The magnetic permeability links the magnetic field \(\mathbf{H}\) to the magnetic flux density \(\mathbf{B}\) through the constitutive law \(\mathbf{B} = \mu \mathbf{H}\). In general, \(\mu\) is a symmetric rank-2 tensor

\[ \begin{align} \mu &= \left( \begin{array}{ccc} \mu_{xx} & \mu_{xy} & \mu_{xz} \\ & \mu_{yy} & \mu_{yz} \\ & & \mu_{zz} \end{array} \right), \end{align} \]

whose components may further depend on the magnetic flux density (nonlinear materials) or on other physical quantities.

The available methods are summarized in Table 1.

Table 1: Magnetic Permeability Methods
Name Example Description
Non-magnetic (default)
my_mu = None
Equivalently:
my_mu = MagneticPermeabilityMethodNonMagnetic()
Vacuum permeability \( \mu = \mu_0 \).
Linear Isotropic
my_mu = 132.0
Equivalently:
my_mu = MagneticPermeabilityMethodLinearIsotropic(
    relative_permeability_value=132.0,
)
Constant, isotropic relative permeability $\mu_r$, so that \( \mu = \mu_0 \mu_r \).
BH Curve
my_mu = ([0., 120., 330., 500., 3100.],
         [0.00, 0.10, 1.00, 1.30, 1.65])
Equivalently:
my_mu = MagneticPermeabilityMethodBHCurve(
    magnetic_field_strength=[0, 120, 330, 500, 3100],
    magnetic_flux_density=[0.00, 0.10, 1.00, 1.30, 1.65],
)
Nonlinear isotropic permeability obtained from a tabulated $|\mathbf{B}|$–$|\mathbf{H}|$ curve via $$ \mu(|\mathbf{H}|) = \frac{|\mathbf{B}(|\mathbf{H}|)|}{|\mathbf{H}|}. $$ The table must be strictly monotonic.
Linear Anisotropic
my_mu = MagneticPermeabilityMethodLinearAnisotropic(
    permeability_tensor=FixedMatrix([
        [mu_xx, mu_xy, mu_xz],
        [mu_xy, mu_yy, mu_yz],
        [mu_xz, mu_yz, mu_zz],
    ]),
)
Constant, fully anisotropic permeability tensor.

Electric Conductivity

The electric conductivity \(\sigma\) links the electric field \(\mathbf{E}\) to the electric current density \(\mathbf{J}\) via Ohm's law \(\mathbf{J} = \sigma \mathbf{E}\). It is expressed in siemens per meter (S/m). In general, \(\sigma\) is a symmetric rank-2 tensor

\[ \begin{align} \sigma &= \left( \begin{array}{ccc} \sigma_{xx} & \sigma_{xy} & \sigma_{xz} \\ & \sigma_{yy} & \sigma_{yz} \\ & & \sigma_{zz} \end{array} \right), \end{align} \]

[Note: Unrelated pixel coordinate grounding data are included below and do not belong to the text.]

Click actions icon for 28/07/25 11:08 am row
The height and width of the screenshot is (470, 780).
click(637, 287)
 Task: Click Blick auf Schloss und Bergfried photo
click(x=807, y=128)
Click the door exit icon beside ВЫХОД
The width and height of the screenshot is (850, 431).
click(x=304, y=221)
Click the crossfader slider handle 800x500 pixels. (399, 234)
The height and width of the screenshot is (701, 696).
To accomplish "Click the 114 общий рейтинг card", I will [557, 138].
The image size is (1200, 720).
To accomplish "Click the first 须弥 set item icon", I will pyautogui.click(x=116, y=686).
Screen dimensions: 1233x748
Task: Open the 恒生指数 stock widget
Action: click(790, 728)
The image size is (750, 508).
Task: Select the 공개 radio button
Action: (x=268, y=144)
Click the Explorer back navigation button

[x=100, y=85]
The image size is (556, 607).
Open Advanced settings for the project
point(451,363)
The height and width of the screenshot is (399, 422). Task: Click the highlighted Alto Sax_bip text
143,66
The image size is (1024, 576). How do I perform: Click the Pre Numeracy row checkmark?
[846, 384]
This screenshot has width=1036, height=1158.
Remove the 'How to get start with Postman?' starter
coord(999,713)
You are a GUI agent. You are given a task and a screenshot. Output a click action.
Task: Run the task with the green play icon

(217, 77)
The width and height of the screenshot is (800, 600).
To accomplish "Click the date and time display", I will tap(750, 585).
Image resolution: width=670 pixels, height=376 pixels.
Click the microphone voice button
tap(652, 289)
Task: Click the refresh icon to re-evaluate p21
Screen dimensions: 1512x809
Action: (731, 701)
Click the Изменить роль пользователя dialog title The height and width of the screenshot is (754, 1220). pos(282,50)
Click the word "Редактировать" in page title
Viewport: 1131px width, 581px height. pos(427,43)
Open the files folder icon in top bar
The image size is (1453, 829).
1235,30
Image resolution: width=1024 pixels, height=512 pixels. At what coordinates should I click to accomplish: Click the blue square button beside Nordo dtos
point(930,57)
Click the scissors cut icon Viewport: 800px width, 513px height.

whose components may depend on temperature, current density, etc. In many practical cases the material is assumed isotropic.

Table 2: Electric Conductivity Methods
Name Example Description
Insulating (default)
my_sigma = None
Equivalently:
my_sigma = ElectricConductivityMethodInsulating()
Zero conductivity: \( \sigma = 0 \).
Linear Isotropic
my_sigma = 5.8e7
Equivalently:
my_sigma = ElectricConductivityMethodLinearIsotropic(
    conductivity_value=5.8e7,
)
Constant, isotropic conductivity.
Linear Anisotropic
my_sigma = ElectricConductivityMethodLinearAnisotropic(
    conductivity_tensor=FixedMatrix([
        [5.8e7, 1.0e6, 0.0],
        [1.0e6, 4.2e7, 0.0],
        [0.0,   0.0,   2.0e7],
    ]),
)
Constant, fully anisotropic conductivity tensor.
Linear Temperature Coefficient
my_sigma = mufem.methods.LinearTemperatureCoefficient(
    reference_value=5.8e7,
    temperature_coefficient=-3.9e5,
    reference_temperature=293.15,
)
Isotropic conductivity with linear temperature dependence $$ \sigma(T) = \sigma_{\text{ref}} + \alpha \left( T - T_{\text{ref}} \right). $$ Requires a *Temperature Model* to be present.
Temperature Table
my_sigma = mufem.methods.TemperatureTable(
    temperature=[293.15, 400.0, 600.0, 800.0],
    values=[5.8e7, 4.9e7, 3.8e7, 3.0e7],
)
Isotropic conductivity tabulated against temperature; linearly interpolated. Requires a *Temperature Model* to be present.

Remanent Flux Density

The remanent flux density \(\mathbf{B}_r\) accounts for permanent magnetization. With the convention \(\mathbf{B} = \mu \mathbf{H} + \mathbf{B}_r\), it is the residual magnetic flux density retained after the external magnetizing field is removed. It is generally a vector

\[ \begin{align} \mathbf{B}_r = B_r \mathbf{d}, \end{align} \]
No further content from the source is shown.